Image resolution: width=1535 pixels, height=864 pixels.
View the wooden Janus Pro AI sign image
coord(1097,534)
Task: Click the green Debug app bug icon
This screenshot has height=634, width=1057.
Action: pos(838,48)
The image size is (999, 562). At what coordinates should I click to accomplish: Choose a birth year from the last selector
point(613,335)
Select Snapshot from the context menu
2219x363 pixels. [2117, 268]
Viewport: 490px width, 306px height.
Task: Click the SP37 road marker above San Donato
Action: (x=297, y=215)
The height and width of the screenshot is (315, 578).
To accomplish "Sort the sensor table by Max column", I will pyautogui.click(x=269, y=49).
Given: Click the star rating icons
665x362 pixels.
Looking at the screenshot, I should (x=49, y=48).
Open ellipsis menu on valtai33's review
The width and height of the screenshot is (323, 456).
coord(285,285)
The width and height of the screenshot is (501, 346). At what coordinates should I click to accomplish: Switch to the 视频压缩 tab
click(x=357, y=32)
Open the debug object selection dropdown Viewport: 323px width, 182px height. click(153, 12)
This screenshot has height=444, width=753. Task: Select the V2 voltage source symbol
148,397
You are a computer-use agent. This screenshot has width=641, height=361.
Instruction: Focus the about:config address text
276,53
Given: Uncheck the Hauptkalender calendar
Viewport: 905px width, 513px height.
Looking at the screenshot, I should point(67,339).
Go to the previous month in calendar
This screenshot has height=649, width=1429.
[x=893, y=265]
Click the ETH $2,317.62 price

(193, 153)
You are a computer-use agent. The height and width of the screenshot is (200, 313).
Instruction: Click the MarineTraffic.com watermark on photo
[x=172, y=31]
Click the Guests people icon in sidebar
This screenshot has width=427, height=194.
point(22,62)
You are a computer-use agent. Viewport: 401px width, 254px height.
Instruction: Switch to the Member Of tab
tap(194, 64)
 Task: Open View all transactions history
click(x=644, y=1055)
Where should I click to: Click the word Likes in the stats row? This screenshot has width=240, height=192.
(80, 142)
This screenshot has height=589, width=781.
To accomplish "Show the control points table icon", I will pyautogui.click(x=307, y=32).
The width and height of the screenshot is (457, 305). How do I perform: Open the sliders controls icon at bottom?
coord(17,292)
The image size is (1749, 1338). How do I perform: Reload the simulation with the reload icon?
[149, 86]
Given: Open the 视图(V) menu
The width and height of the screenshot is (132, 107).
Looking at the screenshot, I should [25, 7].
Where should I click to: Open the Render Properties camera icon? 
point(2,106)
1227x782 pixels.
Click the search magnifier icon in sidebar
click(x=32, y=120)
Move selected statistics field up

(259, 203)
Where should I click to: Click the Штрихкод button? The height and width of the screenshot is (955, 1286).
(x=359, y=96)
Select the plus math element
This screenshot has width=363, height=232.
──────────────────────────────
Work to be completed:
Starting at the line that contains "This screenshot has height=589, width=781." and going through the last line of the entries above, arrange those lines as a numbered list, leaving out any blank lines.

Worked solution:
1. This screenshot has height=589, width=781.
2. To accomplish "Show the control points table icon", I will pyautogui.click(x=307, y=32).
3. The width and height of the screenshot is (457, 305). How do I perform: Open the sliders controls icon at bottom?
4. coord(17,292)
5. The image size is (1749, 1338). How do I perform: Reload the simulation with the reload icon?
6. [149, 86]
7. Given: Open the 视图(V) menu
8. The width and height of the screenshot is (132, 107).
9. Looking at the screenshot, I should [25, 7].
10. Where should I click to: Open the Render Properties camera icon? 
11. point(2,106)
12. 1227x782 pixels.
13. Click the search magnifier icon in sidebar
14. click(x=32, y=120)
15. Move selected statistics field up
16. (259, 203)
17. Where should I click to: Click the Штрихкод button? The height and width of the screenshot is (955, 1286).
18. (x=359, y=96)
19. Select the plus math element
20. This screenshot has width=363, height=232.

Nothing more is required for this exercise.